My question is that what are the topologies on $\widehat{A}$ and $\widehat{M}$ respectively?
My thought there are three choices to construct a topology on $\widehat{A}$. We have ring homomorphism $i : A \longrightarrow \widehat{A}$ by $a \longmapsto (a)_{i=1}^{\infty}$. Then $i(\mathfrak{a}^n)$ is an abelian subgroup of $\widehat{A}$. But $i(\mathfrak{a}^n)$ is not an ideal in $\widehat{A}$. However, $(\mathfrak{a}^n)^e = (\mathfrak{a}^e)^n$ is an ideal in $\widehat{A}$. Therefore, we have the following two topological structures on $\widehat{A}$. \begin{equation*} \widehat{A} \supseteq i(\mathfrak{a}) \supseteq i(\mathfrak{a}^2) \supseteq \cdots. \end{equation*} or \begin{equation*} \widehat{A} \supseteq \mathfrak{a}^e \supseteq (\mathfrak{a}^e)^2 \supseteq \cdots. \end{equation*} Because we know that $A \times M \longrightarrow M$ by $(a,x) \longmapsto ax$ is a continuous map (I have checked this fact).
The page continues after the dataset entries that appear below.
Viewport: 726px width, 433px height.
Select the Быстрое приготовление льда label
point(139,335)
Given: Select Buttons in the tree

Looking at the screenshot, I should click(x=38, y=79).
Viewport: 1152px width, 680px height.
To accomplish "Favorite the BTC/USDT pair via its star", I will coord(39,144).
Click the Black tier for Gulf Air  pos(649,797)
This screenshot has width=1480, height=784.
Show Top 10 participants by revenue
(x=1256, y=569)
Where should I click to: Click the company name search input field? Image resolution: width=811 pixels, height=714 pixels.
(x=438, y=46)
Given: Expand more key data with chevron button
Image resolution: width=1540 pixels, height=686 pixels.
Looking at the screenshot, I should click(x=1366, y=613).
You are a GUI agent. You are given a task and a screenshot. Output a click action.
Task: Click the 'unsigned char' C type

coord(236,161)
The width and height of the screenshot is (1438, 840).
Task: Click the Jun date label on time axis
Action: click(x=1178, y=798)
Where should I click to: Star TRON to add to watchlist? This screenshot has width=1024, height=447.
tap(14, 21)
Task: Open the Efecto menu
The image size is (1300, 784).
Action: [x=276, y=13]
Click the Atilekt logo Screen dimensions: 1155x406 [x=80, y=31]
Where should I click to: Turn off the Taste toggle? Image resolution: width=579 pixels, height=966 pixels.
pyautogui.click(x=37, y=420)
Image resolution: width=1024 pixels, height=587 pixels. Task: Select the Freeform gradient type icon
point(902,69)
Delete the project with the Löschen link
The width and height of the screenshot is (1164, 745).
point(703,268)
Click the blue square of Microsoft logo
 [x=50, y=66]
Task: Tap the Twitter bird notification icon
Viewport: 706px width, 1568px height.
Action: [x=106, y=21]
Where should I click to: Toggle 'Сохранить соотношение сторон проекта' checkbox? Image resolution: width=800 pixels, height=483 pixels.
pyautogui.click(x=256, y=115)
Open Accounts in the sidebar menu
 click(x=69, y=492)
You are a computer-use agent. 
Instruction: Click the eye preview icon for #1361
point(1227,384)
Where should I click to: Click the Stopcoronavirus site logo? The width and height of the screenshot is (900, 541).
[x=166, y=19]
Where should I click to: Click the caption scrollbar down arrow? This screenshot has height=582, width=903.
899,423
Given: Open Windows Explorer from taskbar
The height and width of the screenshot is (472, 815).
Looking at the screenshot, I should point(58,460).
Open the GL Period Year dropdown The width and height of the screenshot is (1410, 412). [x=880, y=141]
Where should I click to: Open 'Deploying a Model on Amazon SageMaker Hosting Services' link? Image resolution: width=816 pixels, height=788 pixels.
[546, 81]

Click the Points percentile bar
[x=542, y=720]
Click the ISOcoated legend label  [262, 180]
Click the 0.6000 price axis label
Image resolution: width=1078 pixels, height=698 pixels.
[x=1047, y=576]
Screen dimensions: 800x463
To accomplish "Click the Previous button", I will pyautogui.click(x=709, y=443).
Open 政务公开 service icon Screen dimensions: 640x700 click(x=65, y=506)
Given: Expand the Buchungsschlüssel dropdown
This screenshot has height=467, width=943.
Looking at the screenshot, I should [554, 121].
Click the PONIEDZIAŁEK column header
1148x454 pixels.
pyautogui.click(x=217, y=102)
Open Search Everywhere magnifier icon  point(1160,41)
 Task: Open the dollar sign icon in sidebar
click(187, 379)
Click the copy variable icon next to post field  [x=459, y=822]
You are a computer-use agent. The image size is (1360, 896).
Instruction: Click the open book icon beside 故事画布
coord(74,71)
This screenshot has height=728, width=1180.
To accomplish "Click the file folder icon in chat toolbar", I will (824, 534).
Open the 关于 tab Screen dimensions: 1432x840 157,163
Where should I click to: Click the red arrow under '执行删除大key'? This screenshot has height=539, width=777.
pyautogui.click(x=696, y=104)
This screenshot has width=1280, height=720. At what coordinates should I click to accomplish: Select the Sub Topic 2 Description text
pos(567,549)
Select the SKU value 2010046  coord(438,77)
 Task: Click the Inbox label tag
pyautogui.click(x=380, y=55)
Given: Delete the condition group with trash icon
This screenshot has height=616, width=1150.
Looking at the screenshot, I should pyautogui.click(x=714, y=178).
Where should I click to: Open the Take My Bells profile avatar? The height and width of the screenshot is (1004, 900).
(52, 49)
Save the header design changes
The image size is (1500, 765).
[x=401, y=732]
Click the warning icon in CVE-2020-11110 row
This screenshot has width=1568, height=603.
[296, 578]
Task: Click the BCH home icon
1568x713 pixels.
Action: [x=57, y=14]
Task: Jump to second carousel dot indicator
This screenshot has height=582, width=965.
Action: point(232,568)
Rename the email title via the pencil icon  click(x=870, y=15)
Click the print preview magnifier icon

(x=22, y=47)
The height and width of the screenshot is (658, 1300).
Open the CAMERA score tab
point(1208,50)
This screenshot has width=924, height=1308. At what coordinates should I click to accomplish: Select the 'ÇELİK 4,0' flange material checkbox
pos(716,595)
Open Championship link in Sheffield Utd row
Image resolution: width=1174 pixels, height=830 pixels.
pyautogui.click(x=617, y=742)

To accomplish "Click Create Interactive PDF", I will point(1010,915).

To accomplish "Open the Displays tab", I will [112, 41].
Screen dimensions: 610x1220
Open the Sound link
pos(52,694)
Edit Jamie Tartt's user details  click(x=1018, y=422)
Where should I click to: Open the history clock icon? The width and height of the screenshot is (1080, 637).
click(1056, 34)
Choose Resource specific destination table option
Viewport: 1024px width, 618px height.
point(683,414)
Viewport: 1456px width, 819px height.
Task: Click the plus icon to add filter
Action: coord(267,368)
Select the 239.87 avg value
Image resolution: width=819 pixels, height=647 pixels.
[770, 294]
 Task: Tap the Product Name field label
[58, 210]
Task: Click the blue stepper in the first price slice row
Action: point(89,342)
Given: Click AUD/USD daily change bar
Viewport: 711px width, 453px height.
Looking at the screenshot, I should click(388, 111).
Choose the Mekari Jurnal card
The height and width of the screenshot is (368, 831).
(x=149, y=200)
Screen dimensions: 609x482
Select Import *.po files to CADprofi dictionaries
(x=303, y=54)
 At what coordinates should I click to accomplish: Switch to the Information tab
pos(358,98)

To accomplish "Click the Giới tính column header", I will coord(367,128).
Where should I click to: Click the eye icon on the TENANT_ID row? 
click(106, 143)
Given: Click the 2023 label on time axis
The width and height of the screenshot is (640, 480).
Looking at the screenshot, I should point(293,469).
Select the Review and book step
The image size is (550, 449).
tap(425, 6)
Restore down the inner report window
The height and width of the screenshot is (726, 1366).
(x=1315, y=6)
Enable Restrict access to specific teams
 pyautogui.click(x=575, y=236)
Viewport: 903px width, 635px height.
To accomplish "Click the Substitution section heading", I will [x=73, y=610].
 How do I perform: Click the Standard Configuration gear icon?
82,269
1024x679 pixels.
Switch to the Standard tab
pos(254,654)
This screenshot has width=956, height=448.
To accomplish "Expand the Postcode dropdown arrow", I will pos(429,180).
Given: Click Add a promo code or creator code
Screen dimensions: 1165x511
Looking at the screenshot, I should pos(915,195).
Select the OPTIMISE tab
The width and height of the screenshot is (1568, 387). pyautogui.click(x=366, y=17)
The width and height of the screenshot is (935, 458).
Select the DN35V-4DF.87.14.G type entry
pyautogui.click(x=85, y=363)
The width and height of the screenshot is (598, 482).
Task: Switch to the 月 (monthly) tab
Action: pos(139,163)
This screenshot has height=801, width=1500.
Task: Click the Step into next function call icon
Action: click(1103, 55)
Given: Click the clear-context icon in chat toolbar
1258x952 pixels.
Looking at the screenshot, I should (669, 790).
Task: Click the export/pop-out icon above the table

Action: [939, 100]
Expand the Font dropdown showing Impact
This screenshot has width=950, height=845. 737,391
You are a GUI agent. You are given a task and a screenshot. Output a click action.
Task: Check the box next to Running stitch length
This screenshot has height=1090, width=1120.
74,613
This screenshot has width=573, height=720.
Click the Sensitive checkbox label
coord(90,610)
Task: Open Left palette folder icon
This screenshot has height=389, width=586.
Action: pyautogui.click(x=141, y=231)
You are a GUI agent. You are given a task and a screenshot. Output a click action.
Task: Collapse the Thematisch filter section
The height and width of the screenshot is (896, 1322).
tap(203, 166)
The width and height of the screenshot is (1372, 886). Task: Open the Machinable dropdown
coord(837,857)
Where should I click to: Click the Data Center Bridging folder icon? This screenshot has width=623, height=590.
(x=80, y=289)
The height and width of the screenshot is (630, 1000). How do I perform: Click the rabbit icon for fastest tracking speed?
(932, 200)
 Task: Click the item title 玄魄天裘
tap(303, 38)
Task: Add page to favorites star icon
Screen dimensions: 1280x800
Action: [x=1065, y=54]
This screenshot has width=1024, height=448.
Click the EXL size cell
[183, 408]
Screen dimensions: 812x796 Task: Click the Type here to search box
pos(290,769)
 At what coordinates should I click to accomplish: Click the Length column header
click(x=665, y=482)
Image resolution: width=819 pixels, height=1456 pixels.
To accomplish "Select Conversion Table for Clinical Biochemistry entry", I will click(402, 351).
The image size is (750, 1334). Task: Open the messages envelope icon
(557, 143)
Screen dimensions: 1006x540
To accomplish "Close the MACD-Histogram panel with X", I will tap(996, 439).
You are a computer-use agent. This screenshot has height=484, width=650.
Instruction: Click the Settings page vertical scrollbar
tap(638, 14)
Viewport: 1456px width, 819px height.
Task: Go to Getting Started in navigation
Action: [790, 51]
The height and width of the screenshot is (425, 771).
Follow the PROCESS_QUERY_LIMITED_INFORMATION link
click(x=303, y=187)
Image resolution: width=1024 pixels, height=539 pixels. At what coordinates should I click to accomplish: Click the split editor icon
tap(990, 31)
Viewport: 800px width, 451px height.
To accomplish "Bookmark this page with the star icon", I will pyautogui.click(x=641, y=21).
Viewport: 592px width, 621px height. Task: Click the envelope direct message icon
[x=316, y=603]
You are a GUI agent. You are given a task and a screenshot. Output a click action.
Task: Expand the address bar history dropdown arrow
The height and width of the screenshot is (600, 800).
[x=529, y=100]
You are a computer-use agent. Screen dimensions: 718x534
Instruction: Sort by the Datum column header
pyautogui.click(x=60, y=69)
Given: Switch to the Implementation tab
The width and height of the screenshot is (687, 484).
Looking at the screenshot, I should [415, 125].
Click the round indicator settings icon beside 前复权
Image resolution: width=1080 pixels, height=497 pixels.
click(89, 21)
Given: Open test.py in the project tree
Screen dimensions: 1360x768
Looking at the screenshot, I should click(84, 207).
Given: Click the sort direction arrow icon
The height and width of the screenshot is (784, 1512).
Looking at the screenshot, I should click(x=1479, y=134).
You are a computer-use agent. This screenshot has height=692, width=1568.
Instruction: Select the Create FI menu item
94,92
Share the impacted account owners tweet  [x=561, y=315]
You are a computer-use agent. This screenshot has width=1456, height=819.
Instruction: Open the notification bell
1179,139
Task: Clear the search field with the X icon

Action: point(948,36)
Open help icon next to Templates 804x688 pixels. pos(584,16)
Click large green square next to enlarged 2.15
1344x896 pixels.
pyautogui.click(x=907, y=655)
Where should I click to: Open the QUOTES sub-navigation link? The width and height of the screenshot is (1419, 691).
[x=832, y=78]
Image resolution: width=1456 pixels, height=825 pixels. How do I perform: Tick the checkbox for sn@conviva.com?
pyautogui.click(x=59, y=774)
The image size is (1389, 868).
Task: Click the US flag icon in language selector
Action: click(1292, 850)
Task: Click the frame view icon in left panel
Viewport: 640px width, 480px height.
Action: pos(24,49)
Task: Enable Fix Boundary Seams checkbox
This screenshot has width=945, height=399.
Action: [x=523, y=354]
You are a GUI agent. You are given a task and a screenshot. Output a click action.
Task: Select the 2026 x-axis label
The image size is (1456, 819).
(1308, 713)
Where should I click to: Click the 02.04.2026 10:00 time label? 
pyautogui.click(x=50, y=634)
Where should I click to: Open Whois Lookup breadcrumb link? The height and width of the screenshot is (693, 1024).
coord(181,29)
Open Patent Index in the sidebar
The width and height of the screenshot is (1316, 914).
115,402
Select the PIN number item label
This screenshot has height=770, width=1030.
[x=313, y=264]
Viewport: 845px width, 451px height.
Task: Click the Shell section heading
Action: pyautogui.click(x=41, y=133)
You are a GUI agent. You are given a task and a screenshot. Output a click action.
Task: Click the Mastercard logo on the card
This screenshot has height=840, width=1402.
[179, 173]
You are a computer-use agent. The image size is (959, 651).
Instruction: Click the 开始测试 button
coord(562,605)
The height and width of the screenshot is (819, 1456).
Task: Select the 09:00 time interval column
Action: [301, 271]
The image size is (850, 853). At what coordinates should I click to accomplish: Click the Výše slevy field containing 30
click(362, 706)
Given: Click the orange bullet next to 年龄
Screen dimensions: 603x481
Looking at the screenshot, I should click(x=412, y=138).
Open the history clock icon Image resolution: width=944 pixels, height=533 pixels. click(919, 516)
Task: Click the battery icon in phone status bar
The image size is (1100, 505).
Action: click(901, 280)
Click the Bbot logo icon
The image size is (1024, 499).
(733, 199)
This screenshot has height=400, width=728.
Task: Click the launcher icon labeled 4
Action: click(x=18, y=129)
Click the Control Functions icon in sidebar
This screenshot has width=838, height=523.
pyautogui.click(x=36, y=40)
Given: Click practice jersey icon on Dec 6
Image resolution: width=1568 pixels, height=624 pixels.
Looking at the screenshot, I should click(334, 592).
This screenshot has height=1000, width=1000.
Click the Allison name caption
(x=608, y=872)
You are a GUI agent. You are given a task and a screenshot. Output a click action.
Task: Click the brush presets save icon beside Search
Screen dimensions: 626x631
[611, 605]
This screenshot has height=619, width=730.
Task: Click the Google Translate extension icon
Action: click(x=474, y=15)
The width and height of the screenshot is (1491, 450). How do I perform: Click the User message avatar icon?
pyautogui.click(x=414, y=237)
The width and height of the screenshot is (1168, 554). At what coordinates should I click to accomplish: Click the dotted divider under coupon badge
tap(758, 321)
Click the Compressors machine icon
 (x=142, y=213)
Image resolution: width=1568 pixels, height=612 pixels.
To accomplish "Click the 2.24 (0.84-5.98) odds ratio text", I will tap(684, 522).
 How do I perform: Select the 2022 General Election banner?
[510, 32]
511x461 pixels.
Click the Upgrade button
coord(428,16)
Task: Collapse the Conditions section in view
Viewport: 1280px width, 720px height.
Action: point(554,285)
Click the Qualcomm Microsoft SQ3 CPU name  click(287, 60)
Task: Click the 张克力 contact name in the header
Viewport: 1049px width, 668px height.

With the paralleled argument, the best choice is choosing the second one and consider the $\mathfrak{a}^e$-adic topology on $\widehat{M}$. And hence, \begin{equation*} ((a_n)_{n=1}^{\infty},(x_n)_{n=1}^{\infty}) \longmapsto (a_nx_n)_{n=1}^{\infty}. \end{equation*} is a continuous map. Is my thought correct?
I think the third posibility is to consider $\mathfrak{a}$ as a $A$-module, and consider the completion $\widehat{\mathfrak{a}}$ .... By I am not ready to think this possibility...
We also want to show that if $M$ and $N$ are $A$-modules with $\mathfrak{a}$-adic topologies and $f : M \longrightarrow N$ is a continuous $A$-module homomorphism. Then $\widehat{f} : \widehat{M} \longrightarrow \widehat{N}$ is a continuous $\widehat{A}$-module homomorphism.
My Thought If we can show that if $f : G \longrightarrow H$ is a continuous group homomorphism of topological abelian groups. Then $\widehat{f} : \widehat{G} \longrightarrow \widehat{H}$ is a continuous group homomorphism. Because the continuity only involves the fundamental neighborhood of abelian subgroups. Then continuity of $\widehat{f}$ inherits the proof in abelian group ($\mathbb{Z}$-module) case. Is my thought correct?